Kolejne pytanie dotyczyło polityki bezpieczeństwa, uczestnicy byli pytani, która koncepcja jest im bliższa - czy obrony Polski na linii Wisły i redukowanie liczebności armii, czy też obrona całego terytorium Polski i budowanie 300-tysięcznej armii.

"Polska musi być silna, Polska musi być uzbrojona, ale ktoś to wszystko musi jeszcze obsługiwać. W tej chwili mamy do czynienia ze swego rodzaju propagandą sukcesu, tzn. rząd z ośmiu lat swojej władzy, sześć, siedem przespał, a w momencie, kiedy zaczął się kryzys na granicy z Białorusią, obudził się i wpadł w szał zakupowy, kupując - niestety, nie w polskim przemyśle obronnym, tylko głównie za granicą" - mówił polityk Konfederacji.

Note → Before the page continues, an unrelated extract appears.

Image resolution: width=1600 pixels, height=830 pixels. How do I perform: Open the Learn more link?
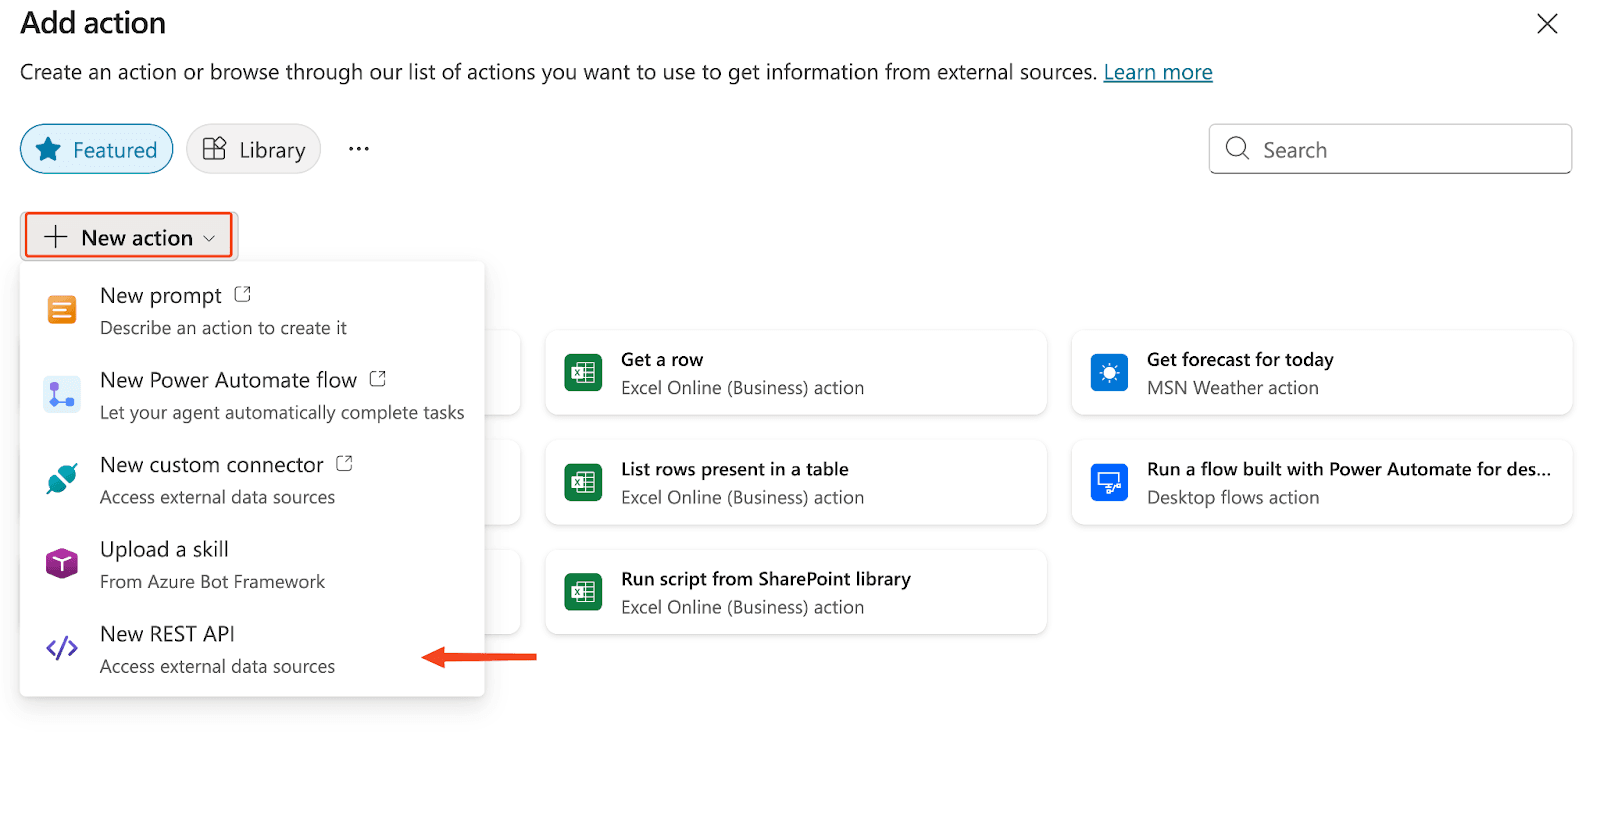coord(1157,72)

Dodał, że Polska obecnie zadłuża się na potęgę kupując m.in. w Republice Korei. "Niezależnie do tego, że to rodzi ogromne długi, potrzebujemy silnej armii, żołnierzy, którzy to wszystko będą obsługiwać, o wysokich kwalifikacjach, musimy przyciągać ich dobrymi wynagrodzeniami, potrzebny jest szacunek dla polskiego munduru, którego minister Mariusz Błaszczak nie wykazuje" - ocenił Bosak.

Reklama

Mówił też, że granica musi być chroniona, a każdy skrawek polskiego terytorium musi być broniony.